本末転倒の憲法崇拝、平和保持の要件検討は不可欠

 日本人の憲法崇拝は病的だ。憲法は国家権力から国民を守るための法律だというが、国家権力とは国家存立を前提としている。国家が外国の侵略で消滅すれば、国家権力すらなくなり、憲法も消滅する。

 法律というのは主体の生存を前提とする規範だ。この基本的な常識をもたずに、単なる憲法崇拝を唱えるのは、本末転倒である。宗教の聖書なら、死後の世界をも扱うが、法律の聖書化は愚にほかならない。国民の命と平和な暮らしを守れない憲法があったとすれば、直ちにこれを改正しなければならない。

 日本の憲法を「平和憲法」というが、では他国の憲法は「不平和憲法」とでも言いたいのか。馬鹿げている。

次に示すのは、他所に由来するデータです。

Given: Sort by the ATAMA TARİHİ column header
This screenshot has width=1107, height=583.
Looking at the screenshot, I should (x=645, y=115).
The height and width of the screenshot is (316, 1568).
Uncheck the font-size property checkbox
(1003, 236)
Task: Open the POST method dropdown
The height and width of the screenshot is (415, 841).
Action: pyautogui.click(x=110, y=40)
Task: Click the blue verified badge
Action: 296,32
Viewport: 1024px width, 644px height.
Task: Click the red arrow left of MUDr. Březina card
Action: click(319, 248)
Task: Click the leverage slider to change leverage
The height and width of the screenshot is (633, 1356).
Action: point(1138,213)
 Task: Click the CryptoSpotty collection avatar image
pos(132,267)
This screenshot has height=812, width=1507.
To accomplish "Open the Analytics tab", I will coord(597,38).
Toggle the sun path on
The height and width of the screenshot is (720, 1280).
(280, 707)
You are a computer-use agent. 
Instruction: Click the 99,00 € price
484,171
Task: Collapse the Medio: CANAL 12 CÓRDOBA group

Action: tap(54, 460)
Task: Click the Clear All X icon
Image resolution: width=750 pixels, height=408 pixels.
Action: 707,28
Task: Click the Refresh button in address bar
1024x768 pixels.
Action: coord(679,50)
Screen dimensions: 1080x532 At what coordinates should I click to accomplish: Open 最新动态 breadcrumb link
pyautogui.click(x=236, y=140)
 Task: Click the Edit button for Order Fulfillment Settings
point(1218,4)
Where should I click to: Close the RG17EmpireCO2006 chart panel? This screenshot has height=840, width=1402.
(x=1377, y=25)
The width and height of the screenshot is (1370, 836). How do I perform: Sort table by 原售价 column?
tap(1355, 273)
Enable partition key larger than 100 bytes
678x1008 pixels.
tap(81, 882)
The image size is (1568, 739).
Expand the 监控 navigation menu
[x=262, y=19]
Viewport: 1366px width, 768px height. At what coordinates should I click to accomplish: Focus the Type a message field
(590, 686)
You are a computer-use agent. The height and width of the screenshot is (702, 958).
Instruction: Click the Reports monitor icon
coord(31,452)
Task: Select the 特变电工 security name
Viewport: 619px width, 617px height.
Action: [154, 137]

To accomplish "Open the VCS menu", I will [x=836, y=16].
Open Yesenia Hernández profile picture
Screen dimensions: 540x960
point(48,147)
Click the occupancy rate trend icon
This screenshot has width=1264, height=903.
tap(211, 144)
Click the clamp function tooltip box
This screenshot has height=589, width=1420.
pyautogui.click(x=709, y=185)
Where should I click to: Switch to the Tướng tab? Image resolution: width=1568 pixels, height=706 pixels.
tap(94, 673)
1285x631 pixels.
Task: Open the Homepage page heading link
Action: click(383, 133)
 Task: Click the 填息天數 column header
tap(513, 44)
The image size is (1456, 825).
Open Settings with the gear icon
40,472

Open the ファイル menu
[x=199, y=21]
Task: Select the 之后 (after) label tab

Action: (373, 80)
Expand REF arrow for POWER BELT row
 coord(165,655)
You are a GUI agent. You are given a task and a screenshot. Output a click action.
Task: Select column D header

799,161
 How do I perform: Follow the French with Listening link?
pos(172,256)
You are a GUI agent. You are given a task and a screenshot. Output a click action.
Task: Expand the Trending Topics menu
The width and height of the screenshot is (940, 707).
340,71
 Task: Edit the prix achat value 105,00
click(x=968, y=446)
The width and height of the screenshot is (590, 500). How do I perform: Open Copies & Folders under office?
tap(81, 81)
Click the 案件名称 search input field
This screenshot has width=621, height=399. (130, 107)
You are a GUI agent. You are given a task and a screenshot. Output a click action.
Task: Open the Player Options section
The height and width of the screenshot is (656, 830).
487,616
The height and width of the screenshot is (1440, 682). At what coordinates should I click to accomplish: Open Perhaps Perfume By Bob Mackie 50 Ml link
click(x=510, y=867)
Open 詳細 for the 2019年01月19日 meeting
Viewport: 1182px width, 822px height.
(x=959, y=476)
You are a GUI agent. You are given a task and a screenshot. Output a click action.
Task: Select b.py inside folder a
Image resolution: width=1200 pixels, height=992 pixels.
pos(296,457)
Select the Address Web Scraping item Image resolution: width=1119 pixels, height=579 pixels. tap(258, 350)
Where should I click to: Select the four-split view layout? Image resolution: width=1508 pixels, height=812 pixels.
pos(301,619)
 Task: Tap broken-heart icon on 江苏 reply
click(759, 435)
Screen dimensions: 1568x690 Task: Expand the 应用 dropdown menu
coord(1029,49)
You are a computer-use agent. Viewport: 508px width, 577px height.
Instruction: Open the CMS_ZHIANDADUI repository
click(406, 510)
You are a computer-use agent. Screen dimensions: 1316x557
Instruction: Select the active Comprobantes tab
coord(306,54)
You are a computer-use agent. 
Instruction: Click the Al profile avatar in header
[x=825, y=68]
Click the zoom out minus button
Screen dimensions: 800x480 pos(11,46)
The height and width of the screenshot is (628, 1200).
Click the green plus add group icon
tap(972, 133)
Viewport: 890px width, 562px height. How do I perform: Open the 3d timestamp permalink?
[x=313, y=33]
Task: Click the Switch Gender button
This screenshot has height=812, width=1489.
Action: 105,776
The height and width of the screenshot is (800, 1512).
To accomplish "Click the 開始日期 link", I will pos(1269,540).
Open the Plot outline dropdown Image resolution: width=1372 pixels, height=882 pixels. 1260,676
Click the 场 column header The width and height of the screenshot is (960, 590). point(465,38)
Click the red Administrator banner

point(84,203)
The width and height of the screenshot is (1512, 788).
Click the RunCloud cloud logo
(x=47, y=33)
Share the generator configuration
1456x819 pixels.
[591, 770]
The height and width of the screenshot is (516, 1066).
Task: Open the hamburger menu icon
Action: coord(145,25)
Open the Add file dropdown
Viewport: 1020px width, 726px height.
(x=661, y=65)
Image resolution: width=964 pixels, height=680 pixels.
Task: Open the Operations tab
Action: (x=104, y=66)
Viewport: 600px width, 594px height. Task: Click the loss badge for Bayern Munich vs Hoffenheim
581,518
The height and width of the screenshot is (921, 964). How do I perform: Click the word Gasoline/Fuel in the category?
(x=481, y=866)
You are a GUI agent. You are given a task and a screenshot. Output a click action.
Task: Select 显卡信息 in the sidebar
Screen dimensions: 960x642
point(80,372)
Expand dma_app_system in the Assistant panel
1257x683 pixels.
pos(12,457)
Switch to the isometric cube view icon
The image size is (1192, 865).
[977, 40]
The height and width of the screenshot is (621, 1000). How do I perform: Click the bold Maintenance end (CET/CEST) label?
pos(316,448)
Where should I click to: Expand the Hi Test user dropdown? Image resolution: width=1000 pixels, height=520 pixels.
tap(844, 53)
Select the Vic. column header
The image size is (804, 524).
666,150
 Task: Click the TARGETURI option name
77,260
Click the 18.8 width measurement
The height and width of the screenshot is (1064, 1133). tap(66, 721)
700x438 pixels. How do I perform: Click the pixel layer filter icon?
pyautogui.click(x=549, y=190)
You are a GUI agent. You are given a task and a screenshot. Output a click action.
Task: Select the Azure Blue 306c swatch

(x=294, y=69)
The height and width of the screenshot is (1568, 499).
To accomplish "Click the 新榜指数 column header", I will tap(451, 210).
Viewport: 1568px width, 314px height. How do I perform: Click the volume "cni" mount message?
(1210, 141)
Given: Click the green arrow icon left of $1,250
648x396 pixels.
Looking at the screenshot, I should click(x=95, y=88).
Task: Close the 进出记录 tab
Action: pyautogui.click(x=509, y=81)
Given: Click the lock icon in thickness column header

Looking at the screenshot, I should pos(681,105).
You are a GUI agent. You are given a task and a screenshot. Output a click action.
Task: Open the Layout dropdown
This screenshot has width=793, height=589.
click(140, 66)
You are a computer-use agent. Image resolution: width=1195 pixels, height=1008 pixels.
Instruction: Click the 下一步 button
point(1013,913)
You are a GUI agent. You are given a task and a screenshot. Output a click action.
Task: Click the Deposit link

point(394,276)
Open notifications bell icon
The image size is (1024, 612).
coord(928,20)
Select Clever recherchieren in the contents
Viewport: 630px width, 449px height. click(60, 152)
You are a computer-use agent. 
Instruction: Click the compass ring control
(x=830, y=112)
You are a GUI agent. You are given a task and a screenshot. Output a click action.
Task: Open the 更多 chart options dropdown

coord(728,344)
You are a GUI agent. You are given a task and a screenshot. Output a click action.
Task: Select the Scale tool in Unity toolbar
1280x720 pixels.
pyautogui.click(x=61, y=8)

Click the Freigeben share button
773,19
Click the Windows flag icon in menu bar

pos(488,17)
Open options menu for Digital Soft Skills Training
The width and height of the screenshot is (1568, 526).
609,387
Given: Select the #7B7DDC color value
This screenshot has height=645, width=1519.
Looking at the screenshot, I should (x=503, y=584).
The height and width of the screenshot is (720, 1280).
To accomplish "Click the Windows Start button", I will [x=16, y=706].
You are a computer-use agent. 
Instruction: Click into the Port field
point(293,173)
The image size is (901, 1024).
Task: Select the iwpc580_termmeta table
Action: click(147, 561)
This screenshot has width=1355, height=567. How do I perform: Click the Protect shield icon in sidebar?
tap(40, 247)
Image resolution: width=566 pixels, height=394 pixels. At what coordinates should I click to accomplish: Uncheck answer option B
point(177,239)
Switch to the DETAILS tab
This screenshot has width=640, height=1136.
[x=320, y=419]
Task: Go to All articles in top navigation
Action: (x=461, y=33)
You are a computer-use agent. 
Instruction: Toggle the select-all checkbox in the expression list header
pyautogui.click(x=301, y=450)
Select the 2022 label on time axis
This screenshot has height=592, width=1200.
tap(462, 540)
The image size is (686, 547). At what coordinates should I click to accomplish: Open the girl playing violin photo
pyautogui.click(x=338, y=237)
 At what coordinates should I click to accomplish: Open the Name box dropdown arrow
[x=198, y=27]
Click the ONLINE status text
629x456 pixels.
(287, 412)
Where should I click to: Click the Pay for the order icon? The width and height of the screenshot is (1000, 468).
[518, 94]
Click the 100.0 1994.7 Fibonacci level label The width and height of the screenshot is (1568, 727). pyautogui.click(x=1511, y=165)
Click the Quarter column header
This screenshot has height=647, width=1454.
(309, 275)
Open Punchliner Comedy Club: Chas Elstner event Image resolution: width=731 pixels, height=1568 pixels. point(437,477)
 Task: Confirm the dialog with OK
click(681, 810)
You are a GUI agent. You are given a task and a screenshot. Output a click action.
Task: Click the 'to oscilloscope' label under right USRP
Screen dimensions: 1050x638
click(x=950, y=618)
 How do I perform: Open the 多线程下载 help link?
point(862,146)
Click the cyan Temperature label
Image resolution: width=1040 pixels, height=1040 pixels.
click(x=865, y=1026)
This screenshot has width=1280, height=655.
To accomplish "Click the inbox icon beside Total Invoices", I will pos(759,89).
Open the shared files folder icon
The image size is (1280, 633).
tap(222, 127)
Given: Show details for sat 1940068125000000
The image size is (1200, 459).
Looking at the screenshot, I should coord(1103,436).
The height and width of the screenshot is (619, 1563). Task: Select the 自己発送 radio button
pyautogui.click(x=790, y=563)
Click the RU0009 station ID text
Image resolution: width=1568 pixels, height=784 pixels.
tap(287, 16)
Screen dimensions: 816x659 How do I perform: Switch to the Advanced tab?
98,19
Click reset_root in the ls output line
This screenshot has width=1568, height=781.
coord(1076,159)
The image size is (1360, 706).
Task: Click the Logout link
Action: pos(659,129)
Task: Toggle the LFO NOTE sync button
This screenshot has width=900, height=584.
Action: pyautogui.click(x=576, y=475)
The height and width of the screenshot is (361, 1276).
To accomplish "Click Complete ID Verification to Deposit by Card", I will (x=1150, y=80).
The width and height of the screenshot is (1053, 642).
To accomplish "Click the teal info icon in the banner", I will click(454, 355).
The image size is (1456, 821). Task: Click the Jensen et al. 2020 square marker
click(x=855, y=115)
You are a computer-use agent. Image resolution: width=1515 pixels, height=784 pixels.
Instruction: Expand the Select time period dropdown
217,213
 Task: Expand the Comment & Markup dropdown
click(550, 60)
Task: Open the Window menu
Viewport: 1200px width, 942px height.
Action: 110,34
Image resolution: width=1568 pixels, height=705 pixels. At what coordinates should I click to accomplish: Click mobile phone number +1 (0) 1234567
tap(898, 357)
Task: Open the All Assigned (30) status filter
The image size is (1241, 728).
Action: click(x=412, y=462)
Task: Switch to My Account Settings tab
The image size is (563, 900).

 未だに戦後の平和が憲法から与えられていると思っている人がいる。思考停止としか言いようがない。世の中あるゆる事象は、その根源となる原因や理由が複雑に交錯しているのが常であり、平和も同じ。憲法があれば平和だという考え方はいかに幼稚か。平和でいられた理由を全面的に洗い出せば、本質は見えてくるはずだ。